Desde que vi Conte
Comigo (2000), quando da sua estreia, aguardava o momento em que Kenneth
Lonergan se comprometeria com outro projeto, tamanha a minha admiração pela
abordagem do seu material cinematográfico: o ser humano. Mesmo tendo gravado Margaret há mais de dois anos da rede de
programação do Telecine, só o vi há alguns dias. Imagino que o atraso para o
lançamento do filme em quase 6 anos (li em algum lugar que a produção seria de
2005), de alguma forma deve ter influenciado o resultado final (Martin Scorsese
e Thelma Schoonmaker foram chamados para contribuir no processo de edição,
quando as diferenças entre o estúdio e o diretor passaram a ser julgadas no
âmbito jurídico). Em determinados pontos da narrativa, sobretudo aqueles que
registram o cotidiano da vida estudantil da protagonista (a sala de aula, os
professores, as discussões, os flertes), parece que o filme vai sair dos
trilhos e se embrenhar por um atalho que não lhe permitirá retornar com fôlego
ao seu eixo central: o dilema moral da personagem central causado pelo falso
testemunho dado às autoridades, logo no início do filme, que poupou o
encarceramento do motorista de ônibus envolvido no acidente de trânsito, mas
custou a vida de uma transeunte. Aos poucos vai ficando claro que o diretor
pretende, por meio do tormento vivido pela protagonista, tecer um panorama das
relações humanas contemporâneas na cidade que foi assolada pelos atentados
terroristas de 11 de setembro. Nenhum personagem é poupado, não há
comiseração envolvida, ainda que ninguém possa argumentar que Lonergan trate
seus personagens sem compaixão.
O filme é simplesmente o desdobramento de uma ação perpetrada
pela protagonista e as suas consequências sobre todos os indivíduos que mantêm
uma relação com ela.

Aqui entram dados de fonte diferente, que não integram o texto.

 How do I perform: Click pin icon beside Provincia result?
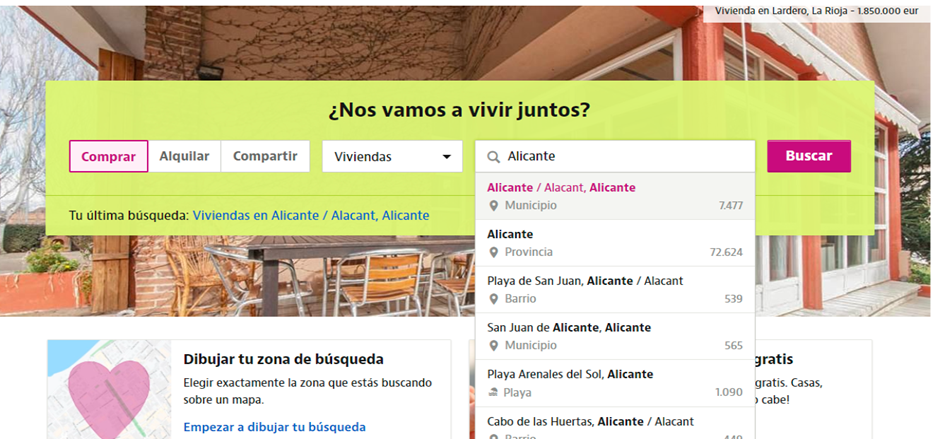(x=493, y=252)
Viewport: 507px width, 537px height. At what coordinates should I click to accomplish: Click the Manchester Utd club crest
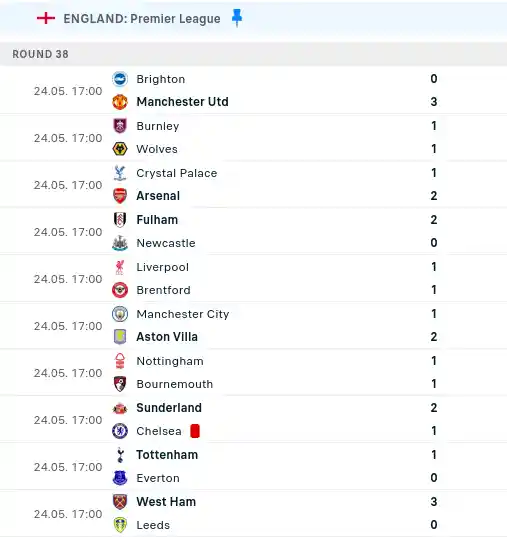pyautogui.click(x=120, y=102)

É um registro da forma como o meio influencia a sua
percepção de mundo e como ela reage em decorrência dessa influência - sem nunca
perder de vista as imperfeições inerentes à nossa espécie. Ela erra muito, praticamente
o tempo todo, mesmo quando se esforça procurando acertar. O papel da protagonista
é um presente imensurável para a jovem Anna Paquin, que surpreende
interpretando o que pode ter sido o personagem da sua vida (mesmo levando em
conta que ela seja nova e ainda tenha uma longa carreira pela frente). A mão do
diretor se faz bem menos presente (num bom sentido) do que nos filmes de Asghar
Farhadi, que manipula a relação com o espectador confiscando informações dos
personagens, reveladas a conta gotas conforme a sua conveniência (a fim de
sustentar o interesse do público). Em Margaret não existe tal recurso, Lonergan desenvolve sua narrativa
às claras conduzindo seus personagens como se eles fossem senhores dos seus
destinos, seguro de que o controle do todo permanece irrestritamente sob o seu
jugo. Excelente filme.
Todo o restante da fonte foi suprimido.